Given data —
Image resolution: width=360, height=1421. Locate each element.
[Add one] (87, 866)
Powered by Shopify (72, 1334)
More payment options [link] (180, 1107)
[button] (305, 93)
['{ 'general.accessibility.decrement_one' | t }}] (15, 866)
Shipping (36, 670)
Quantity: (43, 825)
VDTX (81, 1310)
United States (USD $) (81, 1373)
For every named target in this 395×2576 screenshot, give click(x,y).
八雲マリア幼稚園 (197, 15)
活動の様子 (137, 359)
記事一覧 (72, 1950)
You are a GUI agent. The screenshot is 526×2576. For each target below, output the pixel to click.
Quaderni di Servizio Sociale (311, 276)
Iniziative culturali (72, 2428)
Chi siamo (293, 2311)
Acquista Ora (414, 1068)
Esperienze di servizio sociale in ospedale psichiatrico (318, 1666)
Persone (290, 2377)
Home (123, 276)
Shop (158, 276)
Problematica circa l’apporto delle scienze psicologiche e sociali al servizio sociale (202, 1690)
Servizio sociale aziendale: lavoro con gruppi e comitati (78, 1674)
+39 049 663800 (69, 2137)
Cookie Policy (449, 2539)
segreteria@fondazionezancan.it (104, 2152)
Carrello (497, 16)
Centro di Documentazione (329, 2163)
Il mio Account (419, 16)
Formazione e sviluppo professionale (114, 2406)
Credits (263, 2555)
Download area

To do — All lines above holding the word "click" make up the answer; copy each one.

Exercise solution —
For every named target in this 395×2576 screenshot, give click(x,y).
You are a GUI agent. The screenshot is 526×2576. For each target below, output the pixel to click.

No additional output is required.